### Importing libraries

In [1]:
import yfinance as yf
import pandas as pd
import numpy as np
import matplotlib.pyplot as plt
import snscrape.modules.twitter as sntwitter
from tqdm.notebook import tqdm

### Scraping tweets

We'll scrape tweets for the following stocks:

- Communication Services - Alphabet (NASDAQ:GOOGL)
- Energy - ExxonMobil (NYSE:XOM)
- Financials - JPMorgan Chase (NYSE:JPM)

We'll start be creating a function to pull the tweets, put them in a dataframe and filter by english language. 
<br>This function will be useful since we'll have to do this for all the stocks.

In [2]:
def get_tweets(stock, from_date, to_date, number_likes):
    '''Function to pull tweets and return dataframe filtered by language/likes'''
    
    # Empty list to store the tweets
    tweets_list =[]

    # Using TwitterSearchScraper to scrape tweets
    for i, tweet in tqdm(
        enumerate(
            sntwitter.TwitterSearchScraper(f'${stock} lang:en min_faves:{number_likes} since:{from_date} until:{to_date}').get_items()
            ), total = 50000  # progress bar size
    ):
        
        # Store the tweets in list
        tweets_list.append(
            [tweet.date, tweet.rawContent, tweet.user.username, tweet.likeCount, tweet.replyCount, \
             tweet.retweetCount, tweet.lang]
        )

    # Creating a dataframe from the tweets list
    tweet_df = pd.DataFrame(tweets_list, columns=['datetime','text','username','likeCount','replyCount',\
                                                  'retweetCount','language'])
    
    # Filter the dataframe by language, some tweets still go thru
    tweet_df = tweet_df[(tweet_df.likeCount >= number_likes) & (tweet_df.language == 'en')].reset_index(drop=True)
    
    # Drop language column
    tweet_df = tweet_df.drop(columns='language', axis=1)
    
    # Print how many tweets are left after filtering by language/likes and what's the date range of the tweets
    print(f'Number of {stock} tweets: {tweet_df.shape[0]}')
    
    return tweet_df

Let's start by pulling tweets using our function. We'll pull for the 5 last years and export to a csv file.
<br>Rationale here will be to pull tweets that have at least 1 like, since during initial inspection we noticed we could get rid of some "spam" tweets that usually have 0 likes.

### GOOGL

In [15]:
googl_2018 = get_tweets('GOOGL', '2018-1-1', '2019-1-1', 1)
googl_2019 = get_tweets('GOOGL', '2019-1-1', '2020-1-1', 1)
googl_2020 = get_tweets('GOOGL', '2020-1-1', '2021-1-1', 1)
googl_2021 = get_tweets('GOOGL', '2021-1-1', '2022-1-1', 1)
googl_2022 = get_tweets('GOOGL', '2022-1-1', '2023-1-1', 1)
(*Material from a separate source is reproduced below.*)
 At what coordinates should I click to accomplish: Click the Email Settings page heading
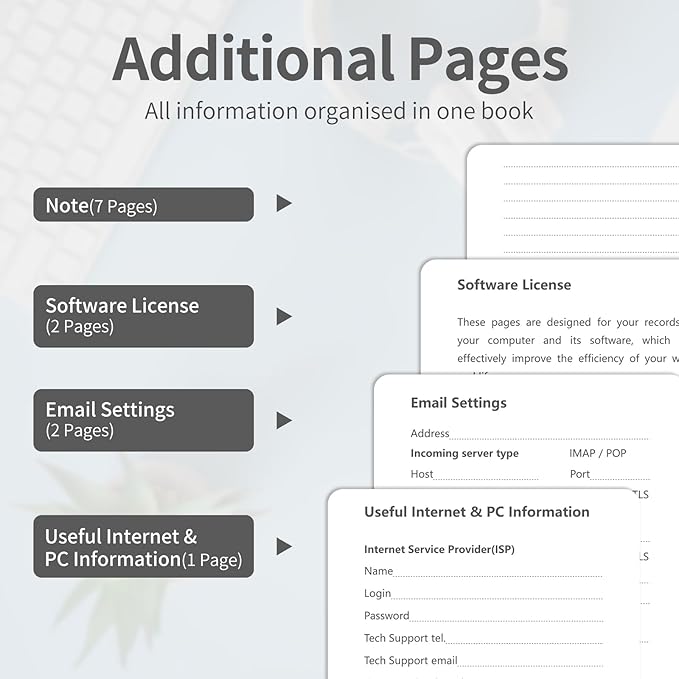tap(458, 403)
  0%|          | 0/50000 [00:00<?, ?it/s]

Number of GOOGL tweets: 17982


  0%|          | 0/50000 [00:00<?, ?it/s]

Number of GOOGL tweets: 18935


  0%|          | 0/50000 [00:00<?, ?it/s]

Number of GOOGL tweets: 24037


  0%|          | 0/50000 [00:00<?, ?it/s]

Number of GOOGL tweets: 28733


  0%|          | 0/50000 [00:00<?, ?it/s]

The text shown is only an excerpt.